Inspired by this transformation, Dipa Ma’s friends and family including her daughter, joined her at the meditation center. One of the first to arrive was Dipa Ma’s sister, Hema. Although Hema had eight children, with five still living at home, she managed to make time to practice with her sister for almost a year. During school breaks, the two middle-aged mothers would have as many as six children between them. They lived together as a family, but followed strict retreat discipline, practicing silence, no eye contact, and no eating after noon.

In 1967, the Burmese government ordered all foreign nationals to leave the country. The monks assured Dipa Ma that she could get special permission to stay, an unprecedented honor for a woman and single mother, someone with essentially no standing in society. However, though she wanted to stay in Rangoon, Dipa Ma decided to go to Calcutta, where her daughter would have better social and educational opportunities.

Their new living conditions were modest, even by Calcutta standards. They lived in a small room above a metal-grinding shop in the center of the city. They had no running water, their stove was a charcoal burner on the floor, and they shared a toilet with another family.
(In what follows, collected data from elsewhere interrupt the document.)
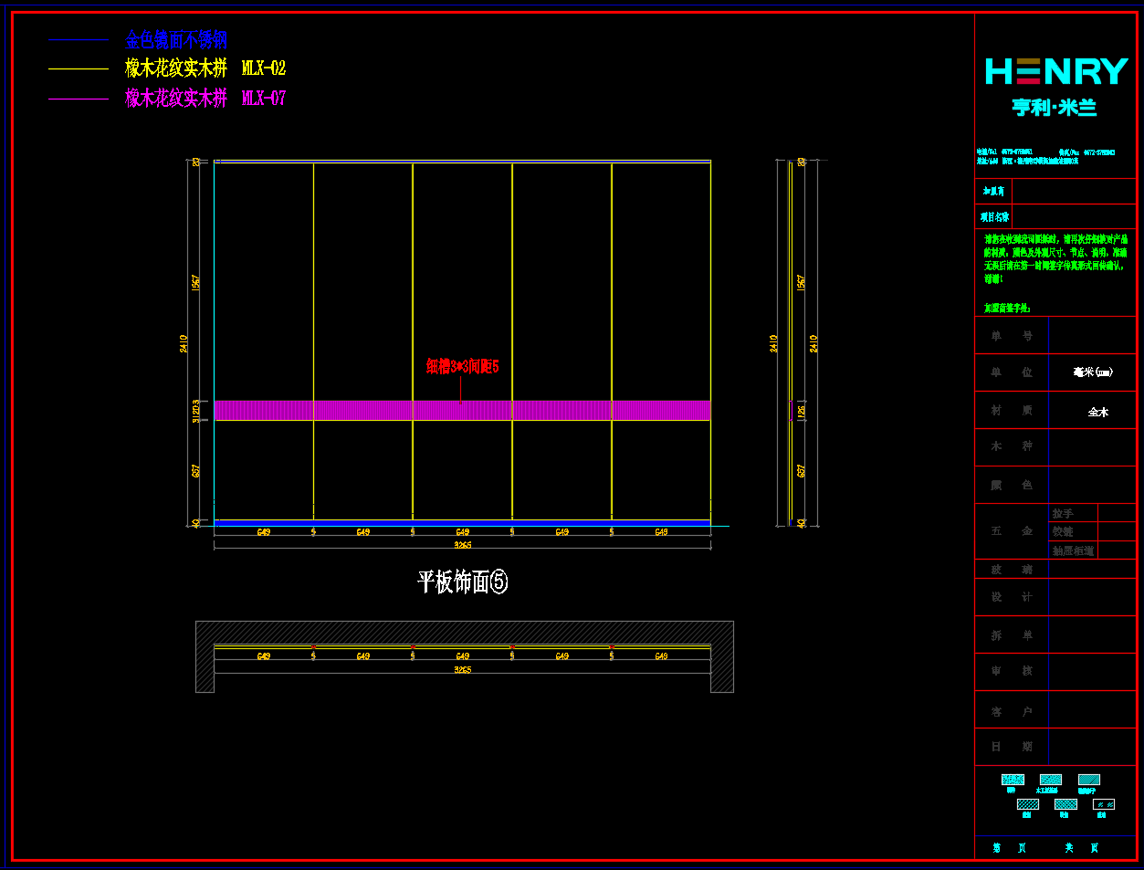This screenshot has height=870, width=1144.
Task: Select blue legend line for 金色镜面不锈钢
Action: click(x=79, y=39)
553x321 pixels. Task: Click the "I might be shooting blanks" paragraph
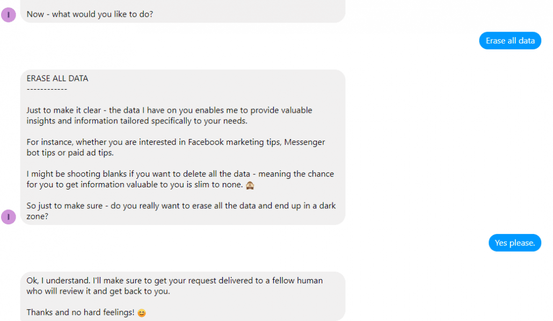point(180,179)
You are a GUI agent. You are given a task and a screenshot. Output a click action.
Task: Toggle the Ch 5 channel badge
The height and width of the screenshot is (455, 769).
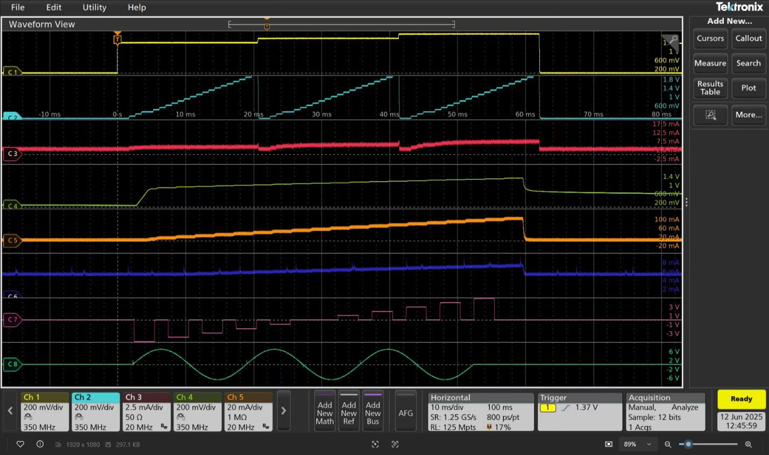click(x=248, y=411)
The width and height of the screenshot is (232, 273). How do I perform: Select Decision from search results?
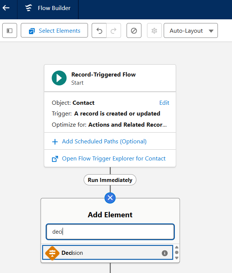tap(108, 253)
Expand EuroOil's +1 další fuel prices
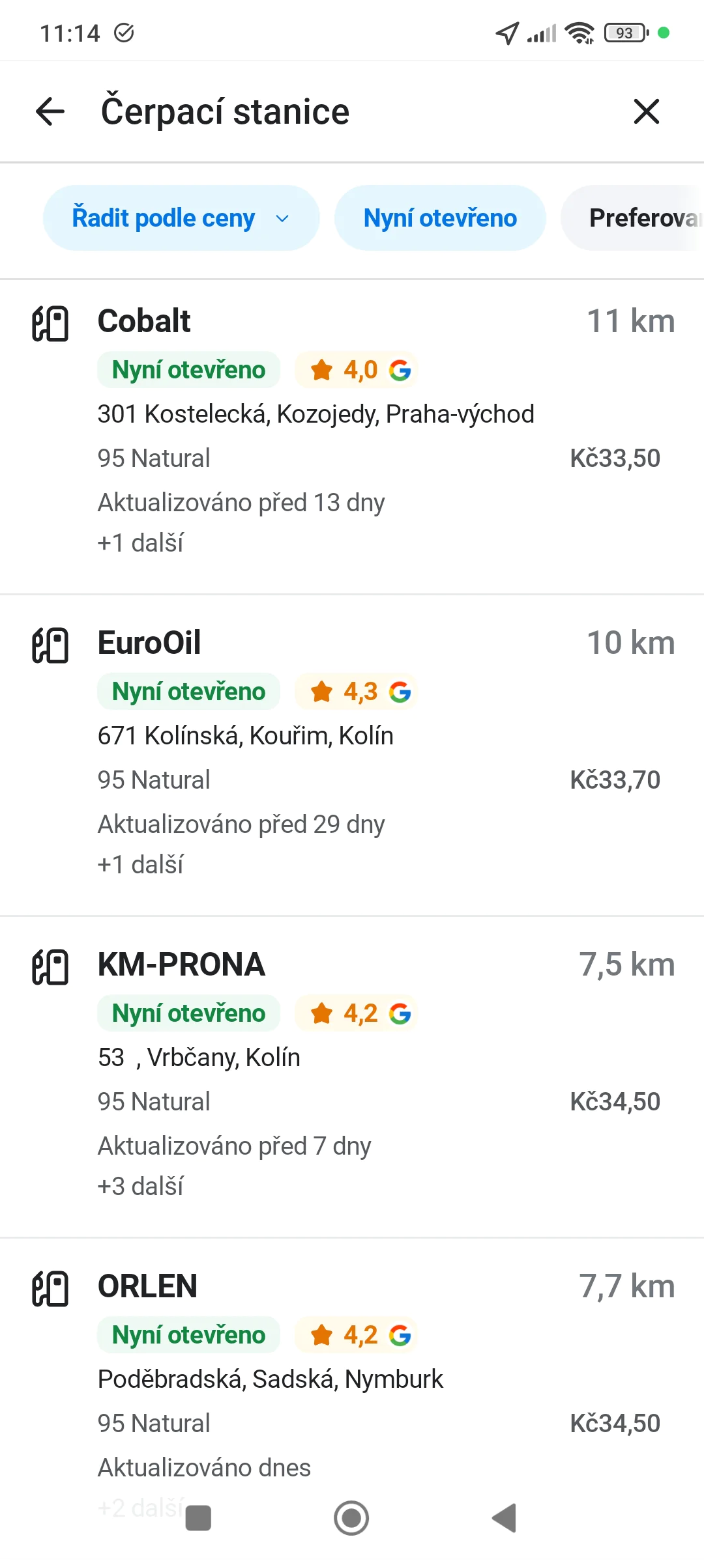Viewport: 704px width, 1563px height. click(141, 864)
Dipa Ma slept on a thin straw mat.

Soon word spread in Calcutta that an accomplished meditation teacher had come from Burma. Women trying to fit spiritual training in between the endless demands of managing their households appeared at Dipa Ma’s apartment during the day, seeking instruction. She obliged by offering individualized teaching tailored to full lives—but with no concessions to busyness.
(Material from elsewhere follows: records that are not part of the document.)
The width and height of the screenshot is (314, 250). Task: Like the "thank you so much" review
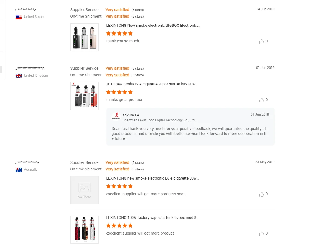pyautogui.click(x=261, y=42)
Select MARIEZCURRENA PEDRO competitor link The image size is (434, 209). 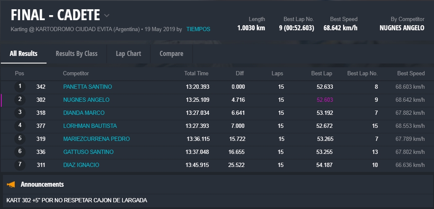[96, 139]
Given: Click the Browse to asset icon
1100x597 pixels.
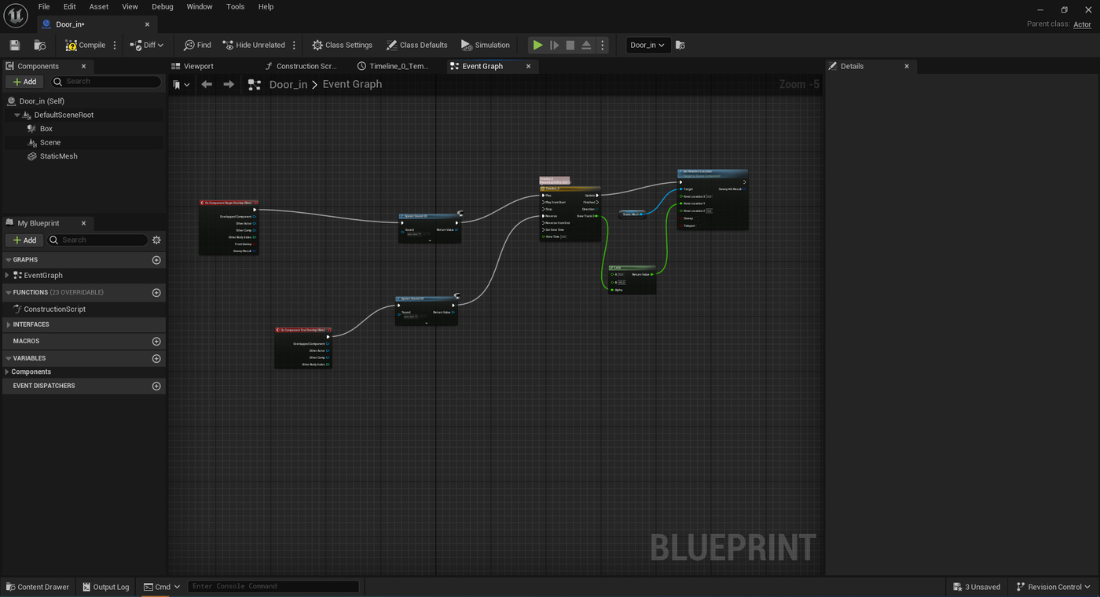Looking at the screenshot, I should [40, 45].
Dipa Ma’s long career of guiding householders had already begun in Burma. One of her first students, Malati, was a widow and a single mother who was caring for six young children. Dipa Ma devised practices Malati could do without leaving her children, such as bringing complete presence of mind to the sensation of her infant nursing at her breast. Just as Dipa Ma had hoped, by practicing mindfulness when she nursed her baby Malati attained the first stage of enlightenment.

In Calcutta, Dipa Ma addressed similar situations again and again. Sudipti was struggling to run a business while caring for a mentally ill son and an invalid mother. Dipa Ma instructed her in Vipassana practice, but Sudipti insisted that she couldn’t find time for meditation because she had so many family and business responsibilities. Dipa Ma told Sudipti that when she found herself thinking about family or business, she could simply think about them mindfully. “Human beings will never solve all their problems,” she taught. “The only way is to bring mindfulness to whatever you are suffering. And if you can manage only five minutes of meditation a day, you should do that.”

At their first meeting, Dipa Ma asked Sudipti if she could meditate right then and there for five minutes. “So I sat with her for five minutes,” Sudipti recalls. “Then she gave me instructions in meditation anyway, even though I said I had no time. Somehow I found five minutes a day, and I followed her instructions. And from this five minutes, I became so inspired. I was able to find longer and longer times to meditate, and soon I was meditating many hours a day, into the night, sometimes all night, after my work was done. I found energy and time I didn’t know I had.”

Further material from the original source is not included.